1) If you have not already done so, Launch AutoSOME.

2) Download and save the wine dataset.
(primary dataset obtained from the machine learning repository)

3) To load the wine file, press INPUT or select the browse button.



4) Dataset attributes are displayed in the Input Data table. This dataset has already been normalized so columns have values within range 0-100.


5) By default, AutoSOME is set to Normal mode, 50 ensemble iterations, a p-value threshold of 0.1, and all available CPUs. To change these settings, expand Basic Fields. Changing the AutoSOME mode from Normal to Precision will take ~4X longer, but may increase clustering accuracy.

6) Press RUN. Progress and elapsed time will be displayed.



7) When AutoSOME finishes, the GUI will be automatically redirected to the output window.

8) Clusters and singletons are displayed as a tree. Click on clusters to see their contents. Because the wine dataset is known to have 3 clusters, all data items are labeled by their benchmark clusters (i.e. 1,2,3).



9) The GUI includes several display options. For example, go to View in the menu bar, and select heat map>green red. The mouse scroll-bar will zoom the heat map. The leftmost vertical bar displays cluster confidence for each data point (blue=highest confidence, red=lowest confidence). In the figure below, cluster 1 was selected. Notice that the Input Data table now shows attributes of cluster 1 rather than the entire dataset.



10) You can select more than one cluster in the tree to show their heat maps simultaneously (hold shift or control while selecting with your mouse). In this case, you may want to resize the heat map to fit the display window. Either right-click the mouse when hovering over the heat map or select fit to screen from View in the menu bar. For several additional display parameters, select View>settings>image settings. In the Image Settings window, you can, for example, hide the row labels. See the manual for further details of display options.



11) Save the image by either pressing Save in the Image Settings window, or by selecting File>Export>save image from the main menu bar. You can also save tabular output for the selected cluster(s) by using File>Export>save tabular data.

12) You can also display individual clusters using the signal plot diagram. Select View>signal plot>rainbow to see a cluster represented as a line diagram of all row vectors.

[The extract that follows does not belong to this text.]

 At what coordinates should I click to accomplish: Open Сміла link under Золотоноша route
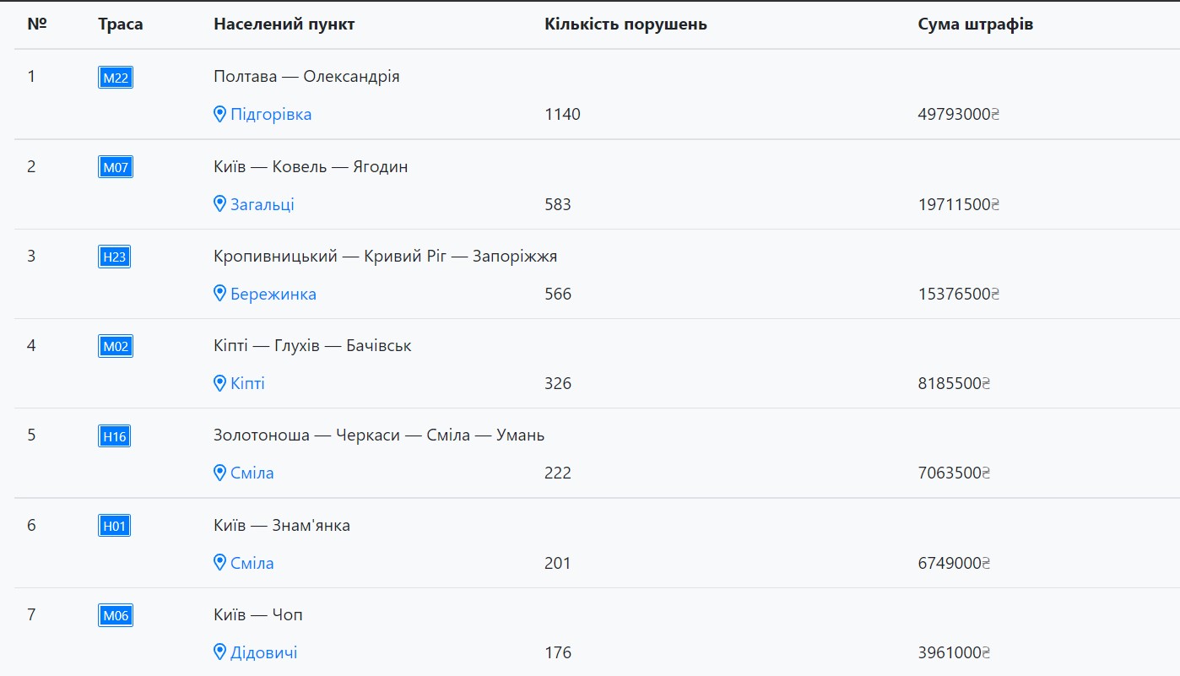point(252,473)
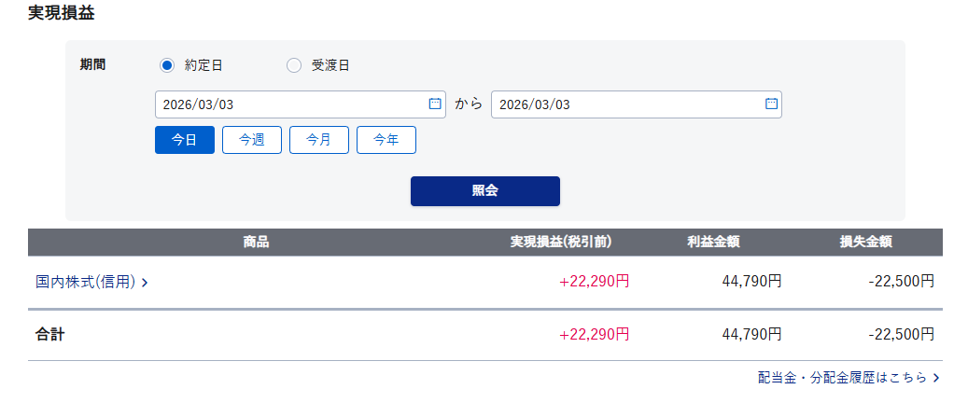
Task: Set the period to 今週
Action: [x=252, y=140]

13) The Output Files table located in the center-left portion of the GUI will display links to all output files after a clustering job is executed. Select an output file link with your mouse to display the actual file.



14) To revisit AutoSOME clustering results at a later time, select File>Open AutoSOME results, then find and select the Clusters text file (e.g. AutoSOME_MyFile_E50_Pval0.1_rows.txt). By default, this file is written to the same directory as the original input file. Any tabular output saved from browsing clusters (see Step 11) can also be reopened.

15) This concludes the wine mini-tutorial. All six additional benchmark datasets are easily explored by following the above steps.